The NHL is a protected ecosystem that allows thirty teams to exist when far fewer are economic under true market conditions. 9 years after the first lockout effectively removed the Leafs from contention by (handi)capping its lineup, a second lockout reignited some Stanley Cup dreams, by admitting the Leafs to the post-season predicated on a reduced denominator resulting in an increased standard deviation and therefore the role of luck. Of course, a seven-game series is hardly won by luck. A team that is twice as good will only lose 17% of the time. Therefore, it should not be surprising that the Maple Leafs are on the cusp of reasonably assured destruction (only 8.7% of teams have achieved a comeback from trailing 3-1, nhl.com).
As a hockey player in my youth, my interest in the Leafs peaked in 2004. They had assembled an all-star line-up including triumvirate of Sundin (though injured), Mogilny and Roberts supported by star defensemen Kaberle and McCabe as well as Cujo-replacement Belfour, Nieuwendyk from the Devils that had expelled us one year earlier, Nolan by a last-minute trade from the Sharks, and crowd-favourite Darcy Tucker.

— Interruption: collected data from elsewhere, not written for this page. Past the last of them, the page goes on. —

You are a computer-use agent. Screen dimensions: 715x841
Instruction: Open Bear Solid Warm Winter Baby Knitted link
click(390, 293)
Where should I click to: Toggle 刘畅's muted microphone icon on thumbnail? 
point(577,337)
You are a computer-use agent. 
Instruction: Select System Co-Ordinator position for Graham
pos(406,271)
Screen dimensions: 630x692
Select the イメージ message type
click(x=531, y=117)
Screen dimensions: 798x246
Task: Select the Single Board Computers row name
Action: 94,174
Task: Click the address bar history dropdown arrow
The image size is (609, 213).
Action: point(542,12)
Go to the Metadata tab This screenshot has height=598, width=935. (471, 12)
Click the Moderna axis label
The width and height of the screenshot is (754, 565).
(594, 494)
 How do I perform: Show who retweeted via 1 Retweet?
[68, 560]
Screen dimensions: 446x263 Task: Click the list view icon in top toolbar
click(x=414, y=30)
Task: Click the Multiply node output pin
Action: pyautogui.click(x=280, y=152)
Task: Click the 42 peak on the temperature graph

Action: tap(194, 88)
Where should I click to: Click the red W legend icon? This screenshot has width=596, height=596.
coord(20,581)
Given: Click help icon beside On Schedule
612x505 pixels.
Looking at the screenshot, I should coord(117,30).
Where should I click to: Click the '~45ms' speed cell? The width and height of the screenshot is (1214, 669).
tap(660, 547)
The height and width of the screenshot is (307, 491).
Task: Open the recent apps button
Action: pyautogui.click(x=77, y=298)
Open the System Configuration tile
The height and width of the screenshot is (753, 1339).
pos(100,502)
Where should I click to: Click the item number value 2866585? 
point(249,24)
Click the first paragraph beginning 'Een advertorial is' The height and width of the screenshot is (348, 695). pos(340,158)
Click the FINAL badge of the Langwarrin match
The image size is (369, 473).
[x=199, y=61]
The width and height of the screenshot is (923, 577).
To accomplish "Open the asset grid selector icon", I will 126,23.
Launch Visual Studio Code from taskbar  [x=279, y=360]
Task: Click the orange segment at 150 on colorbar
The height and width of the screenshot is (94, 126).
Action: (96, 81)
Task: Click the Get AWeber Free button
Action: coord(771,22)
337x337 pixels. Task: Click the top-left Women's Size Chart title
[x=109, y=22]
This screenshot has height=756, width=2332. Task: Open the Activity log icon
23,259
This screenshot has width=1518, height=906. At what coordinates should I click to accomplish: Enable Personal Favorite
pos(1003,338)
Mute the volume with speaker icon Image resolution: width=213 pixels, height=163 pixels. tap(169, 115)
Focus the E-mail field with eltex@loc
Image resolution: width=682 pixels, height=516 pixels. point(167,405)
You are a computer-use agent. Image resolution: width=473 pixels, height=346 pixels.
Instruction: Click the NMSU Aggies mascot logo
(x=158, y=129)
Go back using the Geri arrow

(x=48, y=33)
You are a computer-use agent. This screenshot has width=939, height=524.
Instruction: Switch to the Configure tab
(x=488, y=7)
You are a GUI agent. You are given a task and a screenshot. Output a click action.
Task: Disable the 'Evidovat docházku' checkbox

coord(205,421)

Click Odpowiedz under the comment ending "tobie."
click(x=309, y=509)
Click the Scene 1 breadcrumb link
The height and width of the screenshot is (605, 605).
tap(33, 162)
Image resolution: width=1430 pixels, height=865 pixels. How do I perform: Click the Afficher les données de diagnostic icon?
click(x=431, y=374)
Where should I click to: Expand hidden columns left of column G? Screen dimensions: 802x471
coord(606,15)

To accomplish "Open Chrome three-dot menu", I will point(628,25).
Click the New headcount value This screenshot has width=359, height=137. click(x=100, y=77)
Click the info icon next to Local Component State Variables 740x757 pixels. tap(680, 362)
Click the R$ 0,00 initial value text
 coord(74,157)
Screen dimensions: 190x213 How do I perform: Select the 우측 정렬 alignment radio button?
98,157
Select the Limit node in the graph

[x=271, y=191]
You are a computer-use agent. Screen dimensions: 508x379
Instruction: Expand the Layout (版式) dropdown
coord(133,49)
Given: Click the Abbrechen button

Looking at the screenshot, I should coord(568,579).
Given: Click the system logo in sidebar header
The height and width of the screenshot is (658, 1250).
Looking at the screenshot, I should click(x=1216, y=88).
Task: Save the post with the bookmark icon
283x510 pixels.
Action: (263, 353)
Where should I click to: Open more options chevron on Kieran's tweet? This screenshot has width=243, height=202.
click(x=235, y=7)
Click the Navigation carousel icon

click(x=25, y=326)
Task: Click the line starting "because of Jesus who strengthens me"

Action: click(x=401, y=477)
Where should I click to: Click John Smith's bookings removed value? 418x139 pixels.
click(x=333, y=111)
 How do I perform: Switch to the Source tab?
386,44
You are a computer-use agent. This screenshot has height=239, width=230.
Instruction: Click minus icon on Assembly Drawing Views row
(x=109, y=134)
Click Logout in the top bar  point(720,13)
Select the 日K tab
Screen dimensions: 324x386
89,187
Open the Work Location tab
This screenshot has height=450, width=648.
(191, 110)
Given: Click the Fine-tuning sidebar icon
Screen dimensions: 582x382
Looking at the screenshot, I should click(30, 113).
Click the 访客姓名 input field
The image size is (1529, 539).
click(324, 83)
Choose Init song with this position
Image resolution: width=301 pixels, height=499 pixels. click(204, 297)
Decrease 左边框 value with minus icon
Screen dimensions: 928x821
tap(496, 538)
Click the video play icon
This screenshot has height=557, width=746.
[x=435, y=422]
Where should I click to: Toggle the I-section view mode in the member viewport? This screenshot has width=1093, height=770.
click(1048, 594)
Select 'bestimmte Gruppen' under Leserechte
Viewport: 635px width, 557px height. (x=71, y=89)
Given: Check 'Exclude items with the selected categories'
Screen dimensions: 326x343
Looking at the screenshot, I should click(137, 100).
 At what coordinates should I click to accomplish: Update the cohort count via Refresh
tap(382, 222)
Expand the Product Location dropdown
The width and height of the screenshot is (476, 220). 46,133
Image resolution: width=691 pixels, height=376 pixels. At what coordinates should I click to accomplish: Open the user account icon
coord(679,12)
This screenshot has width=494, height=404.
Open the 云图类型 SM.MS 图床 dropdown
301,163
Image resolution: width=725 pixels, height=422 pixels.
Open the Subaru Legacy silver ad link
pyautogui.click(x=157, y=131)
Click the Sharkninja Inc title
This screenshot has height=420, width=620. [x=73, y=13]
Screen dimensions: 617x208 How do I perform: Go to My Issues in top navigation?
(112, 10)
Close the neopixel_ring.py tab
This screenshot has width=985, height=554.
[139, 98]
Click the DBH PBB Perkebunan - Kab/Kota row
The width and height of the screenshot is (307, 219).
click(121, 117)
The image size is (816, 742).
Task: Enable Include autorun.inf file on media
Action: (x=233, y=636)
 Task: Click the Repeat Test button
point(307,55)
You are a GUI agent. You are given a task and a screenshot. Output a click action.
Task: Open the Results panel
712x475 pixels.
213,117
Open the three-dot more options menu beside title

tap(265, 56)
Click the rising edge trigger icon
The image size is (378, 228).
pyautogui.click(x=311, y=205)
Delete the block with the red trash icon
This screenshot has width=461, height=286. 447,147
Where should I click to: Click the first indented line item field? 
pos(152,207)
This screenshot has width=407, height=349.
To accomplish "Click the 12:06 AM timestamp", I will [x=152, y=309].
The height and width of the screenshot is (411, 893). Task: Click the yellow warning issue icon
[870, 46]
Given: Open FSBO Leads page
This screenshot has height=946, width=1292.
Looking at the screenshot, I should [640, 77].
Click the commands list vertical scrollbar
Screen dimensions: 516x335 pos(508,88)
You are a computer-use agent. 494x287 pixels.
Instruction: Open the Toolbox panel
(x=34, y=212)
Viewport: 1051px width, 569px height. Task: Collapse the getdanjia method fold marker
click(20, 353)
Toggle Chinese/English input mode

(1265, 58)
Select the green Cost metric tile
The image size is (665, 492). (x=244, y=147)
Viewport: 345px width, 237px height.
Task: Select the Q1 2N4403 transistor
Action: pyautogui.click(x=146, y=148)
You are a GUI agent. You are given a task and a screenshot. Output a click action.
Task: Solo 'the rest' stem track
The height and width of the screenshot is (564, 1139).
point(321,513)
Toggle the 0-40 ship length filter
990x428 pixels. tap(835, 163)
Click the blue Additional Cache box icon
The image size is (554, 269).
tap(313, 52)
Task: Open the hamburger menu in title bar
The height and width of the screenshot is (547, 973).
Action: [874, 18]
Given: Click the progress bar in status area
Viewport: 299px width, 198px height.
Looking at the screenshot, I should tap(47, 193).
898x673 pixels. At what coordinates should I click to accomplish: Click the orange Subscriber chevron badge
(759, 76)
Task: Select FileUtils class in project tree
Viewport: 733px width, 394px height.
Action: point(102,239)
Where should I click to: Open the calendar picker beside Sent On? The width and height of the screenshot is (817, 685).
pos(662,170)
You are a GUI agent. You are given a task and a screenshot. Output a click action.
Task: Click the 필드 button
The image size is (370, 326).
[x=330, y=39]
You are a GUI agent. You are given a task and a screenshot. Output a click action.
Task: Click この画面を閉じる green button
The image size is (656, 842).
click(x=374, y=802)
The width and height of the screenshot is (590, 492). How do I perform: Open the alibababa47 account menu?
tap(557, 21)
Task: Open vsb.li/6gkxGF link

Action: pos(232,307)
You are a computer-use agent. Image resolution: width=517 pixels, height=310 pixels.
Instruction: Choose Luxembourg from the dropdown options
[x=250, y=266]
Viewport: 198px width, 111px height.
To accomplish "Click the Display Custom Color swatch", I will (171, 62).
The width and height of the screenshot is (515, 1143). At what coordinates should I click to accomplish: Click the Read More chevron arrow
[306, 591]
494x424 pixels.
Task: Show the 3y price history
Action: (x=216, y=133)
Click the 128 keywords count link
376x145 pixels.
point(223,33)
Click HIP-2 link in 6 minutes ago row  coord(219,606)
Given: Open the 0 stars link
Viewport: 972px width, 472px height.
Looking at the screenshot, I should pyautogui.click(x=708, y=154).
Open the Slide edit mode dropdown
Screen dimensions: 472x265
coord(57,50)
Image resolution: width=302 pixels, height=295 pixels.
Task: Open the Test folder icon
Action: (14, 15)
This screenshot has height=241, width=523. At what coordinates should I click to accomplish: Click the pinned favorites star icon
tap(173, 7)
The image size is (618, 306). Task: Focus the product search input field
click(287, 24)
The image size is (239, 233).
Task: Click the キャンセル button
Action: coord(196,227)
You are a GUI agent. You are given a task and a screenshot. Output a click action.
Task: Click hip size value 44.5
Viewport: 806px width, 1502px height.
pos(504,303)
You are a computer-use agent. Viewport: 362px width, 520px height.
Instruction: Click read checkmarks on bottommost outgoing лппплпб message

The team racked up over a hundred points and defeated the senators for the second straight year in the first round. It lost to the Flyers, what is largely considered to be an upset. Worse, the champion was not one of the five competing Canadian teams, though Calgary did make it to the final.
As a younger person, the draw of sports is benign. It is even helpful in nurturing teamwork, determination, and most importantly, the acceptance of defeat. Sports is a high predictor of future success, more than where a university degree is from. But sports also has an evil side. It is a distraction from what matters in life. It is a modern day release valve for the wars not fought and the build-up of cave-men, hunter-gatherer testosterone. The unglamorous side is exemplified by the riots in soccer stadiums and the incident in Vancouver that seriously damaged our nation’s good reputation.
Sports is an opportunity to turn off the brain and join the bandwagon. Beer guzzling fan(atic)s are modern day Colosseum attenders hungry for a good fight. In the worst case, it is ascribing your own happiness not to your own accomplishments but to the accomplishments of others. Whether they win or lose, you have absolved yourself of any responsibility. I myself found this fourth playoff game a pleasant distraction from issues that require action. But it is a short term fix; when they lose, your problems will not be fixed. You just have less time to deal with them.